** Opening Data provided block **

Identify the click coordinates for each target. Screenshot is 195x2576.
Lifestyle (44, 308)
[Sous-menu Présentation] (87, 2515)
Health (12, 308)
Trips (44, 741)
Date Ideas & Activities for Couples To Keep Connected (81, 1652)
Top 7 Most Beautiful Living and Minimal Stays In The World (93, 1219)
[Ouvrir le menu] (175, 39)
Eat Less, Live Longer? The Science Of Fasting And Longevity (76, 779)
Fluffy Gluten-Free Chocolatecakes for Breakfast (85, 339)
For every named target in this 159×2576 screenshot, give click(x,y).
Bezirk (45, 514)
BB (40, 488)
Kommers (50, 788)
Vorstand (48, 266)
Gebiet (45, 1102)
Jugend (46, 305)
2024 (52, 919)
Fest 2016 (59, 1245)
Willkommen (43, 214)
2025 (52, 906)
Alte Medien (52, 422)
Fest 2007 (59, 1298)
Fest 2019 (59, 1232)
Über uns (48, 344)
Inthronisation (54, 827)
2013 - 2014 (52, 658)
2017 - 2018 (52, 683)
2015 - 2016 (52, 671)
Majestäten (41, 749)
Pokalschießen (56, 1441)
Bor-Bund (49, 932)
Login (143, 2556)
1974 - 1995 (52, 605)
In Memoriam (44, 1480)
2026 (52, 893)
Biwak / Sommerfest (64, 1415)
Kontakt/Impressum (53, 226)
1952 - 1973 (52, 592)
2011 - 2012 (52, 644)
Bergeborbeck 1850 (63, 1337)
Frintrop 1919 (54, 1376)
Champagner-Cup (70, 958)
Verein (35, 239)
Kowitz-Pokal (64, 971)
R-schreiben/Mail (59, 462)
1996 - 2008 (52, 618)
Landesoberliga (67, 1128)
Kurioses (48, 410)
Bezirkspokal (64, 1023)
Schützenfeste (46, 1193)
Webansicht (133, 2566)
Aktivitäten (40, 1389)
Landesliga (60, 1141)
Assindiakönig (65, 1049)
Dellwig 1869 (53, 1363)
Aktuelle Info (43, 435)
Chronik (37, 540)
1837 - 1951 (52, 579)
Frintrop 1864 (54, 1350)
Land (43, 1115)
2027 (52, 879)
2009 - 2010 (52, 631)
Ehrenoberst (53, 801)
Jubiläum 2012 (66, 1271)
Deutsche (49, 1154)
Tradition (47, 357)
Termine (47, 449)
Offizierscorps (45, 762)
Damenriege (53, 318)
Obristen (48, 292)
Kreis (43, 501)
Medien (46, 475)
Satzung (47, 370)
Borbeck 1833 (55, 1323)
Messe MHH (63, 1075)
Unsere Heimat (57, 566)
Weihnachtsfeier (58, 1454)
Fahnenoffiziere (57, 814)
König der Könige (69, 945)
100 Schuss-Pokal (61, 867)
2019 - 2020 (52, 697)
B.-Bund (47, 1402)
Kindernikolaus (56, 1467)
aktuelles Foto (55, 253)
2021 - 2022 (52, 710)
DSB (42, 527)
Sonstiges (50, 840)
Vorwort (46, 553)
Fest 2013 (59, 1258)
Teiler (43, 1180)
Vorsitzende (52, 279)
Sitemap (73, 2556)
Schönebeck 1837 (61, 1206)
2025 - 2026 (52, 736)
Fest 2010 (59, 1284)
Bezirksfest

** Closing Data provided block **

» Task item
Find the word "menu" in the entries, then copy out every line that has it.

» Answer section
[Sous-menu Présentation] (87, 2515)
[Ouvrir le menu] (175, 39)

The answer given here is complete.